• **Text**:
==================================================

Participants, therefore, would be able to select their plans' providers 
for advisory services, in addition to third-party advice providers. 
Similarly, employers would be permitted to arrange for investment 
advice through a provider with which they are familiar, thereby 
eliminating the costs and burdens associated with selecting a separate 
vendor.
    H.R. 2269 would enable pension plan participants to access sound 
investment advice from qualified financial institutions already known 
to them, while maintaining strict requirements to assure that they are 
protected from imprudent and self-interested actors. These requirements 
include subjecting advice providers to strict fiduciary standards under 
ERISA and extensive disclosures of any potential conflicts of interest 
to participants.
    First, only specifically identified, qualified entities already 
largely regulated under federal or state laws would qualify as 
``fiduciary advisers'' permitted to deliver advice to participants 
under the bill.
    Second, such advisers would have to assume fiduciary status under 
the stringent standards for fiduciary conduct set forth in ERISA. This, 
among other things, would require them to act solely in the interests 
of plan participants and beneficiaries. These protections would shield 
participants from imprudent or self-interested advice.
    Third, employers, in their capacities as plan fiduciaries, would be 
responsible for prudently selecting and periodically reviewing any 
advice provider they choose to make available to their plan 
participants. Thus, participants would be afforded an additional layer 
of protection by virtue of the employer's responsibilities as a plan 
fiduciary.

==================================================

• **Aim a**: Output the passage of the investment advice text between "H.R. 2269 would" and "to participants.", inclusive.
The rows have no connection to the text on pension plan investment advice.

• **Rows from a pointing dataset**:
==================================================

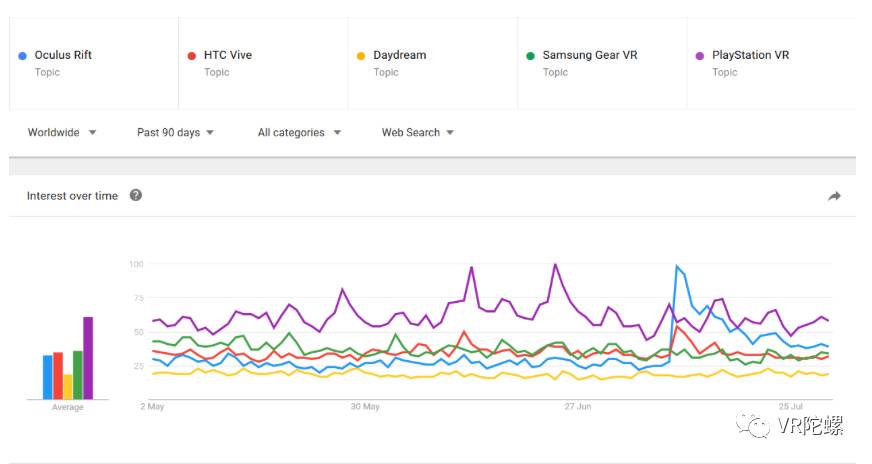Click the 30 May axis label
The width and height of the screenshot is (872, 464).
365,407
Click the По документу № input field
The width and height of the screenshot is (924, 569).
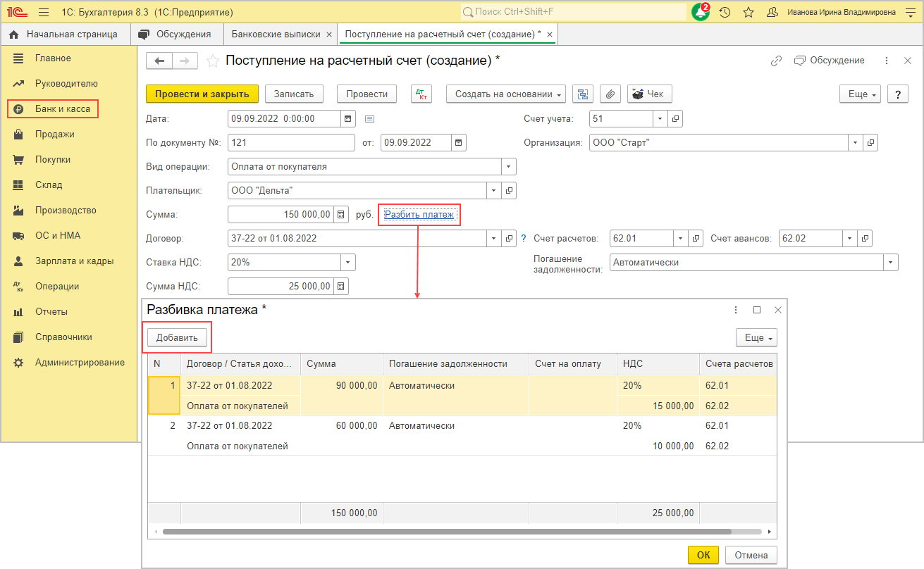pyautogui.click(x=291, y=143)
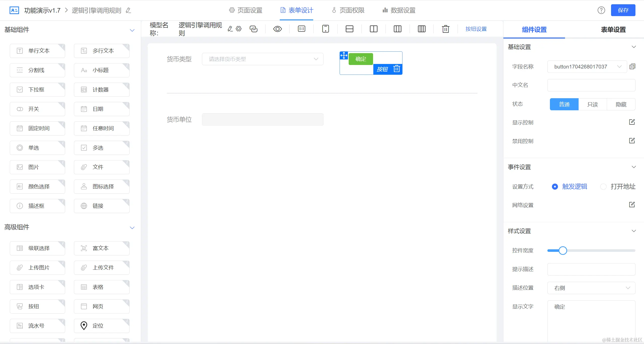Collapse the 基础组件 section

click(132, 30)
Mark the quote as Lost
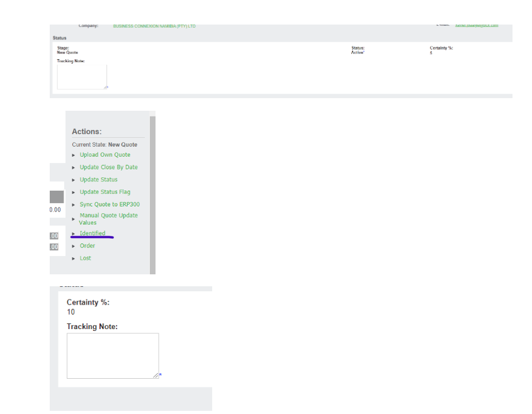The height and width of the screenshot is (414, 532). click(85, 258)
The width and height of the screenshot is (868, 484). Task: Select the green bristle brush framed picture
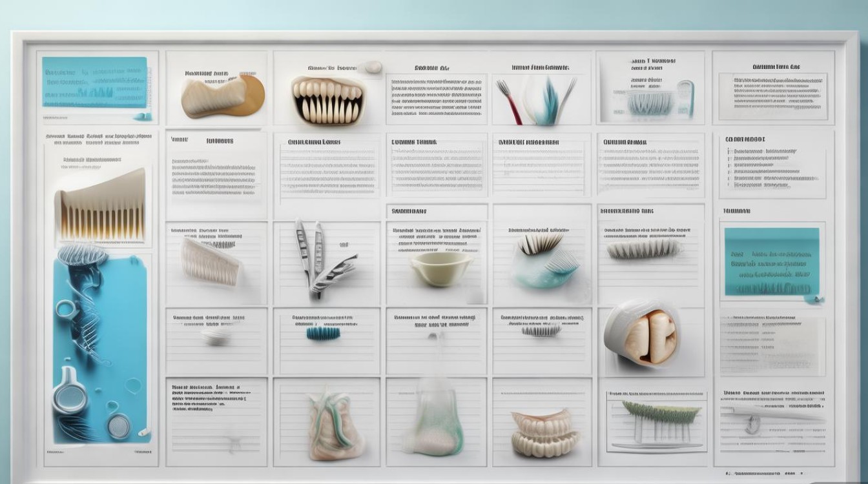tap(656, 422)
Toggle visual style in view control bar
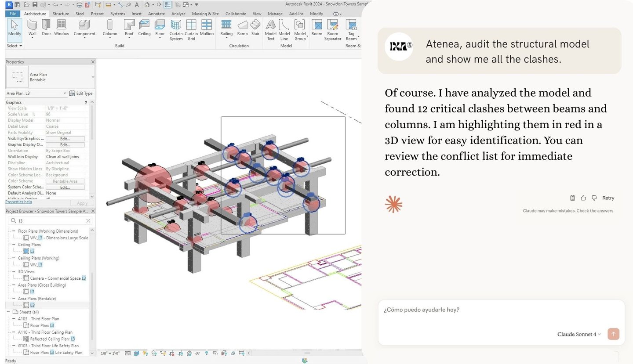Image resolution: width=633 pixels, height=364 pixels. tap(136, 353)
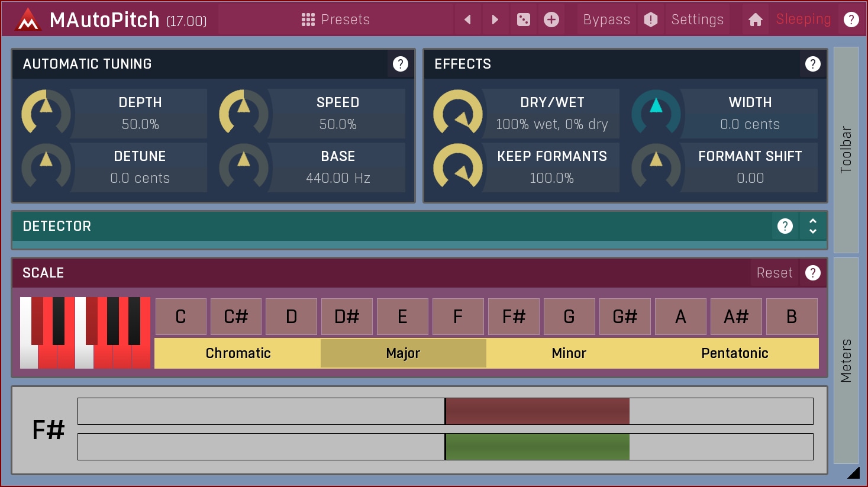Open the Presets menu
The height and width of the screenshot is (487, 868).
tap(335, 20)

==================================================

• **Aim b**: Give every line of the pointing dataset rows as a JSON list of strings, one per line, leaving out blank lines and the pictures.

• **Right answer a**:
H.R. 2269 would enable pension plan participants to access sound 
investment advice from qualified financial institutions already known 
to them, while maintaining strict requirements to assure that they are 
protected from imprudent and self-interested actors. These requirements 
include subjecting advice providers to strict fiduciary standards under 
ERISA and extensive disclosures of any potential conflicts of interest 
to participants.

• **Right answer b**:
[
  "Click the 30 May axis label",
  "The width and height of the screenshot is (872, 464).",
  "365,407",
  "Click the По документу № input field",
  "The width and height of the screenshot is (924, 569).",
  "pyautogui.click(x=291, y=143)",
  "Collapse the 基础组件 section",
  "click(132, 30)",
  "Mark the quote as Lost",
  "The height and width of the screenshot is (414, 532). click(85, 258)",
  "The width and height of the screenshot is (868, 484). Task: Select the green bristle brush framed picture",
  "tap(656, 422)",
  "Toggle visual style in view control bar",
  "Image resolution: width=633 pixels, height=364 pixels. tap(136, 353)",
  "Open the Presets menu",
  "The height and width of the screenshot is (487, 868).",
  "tap(335, 20)"
]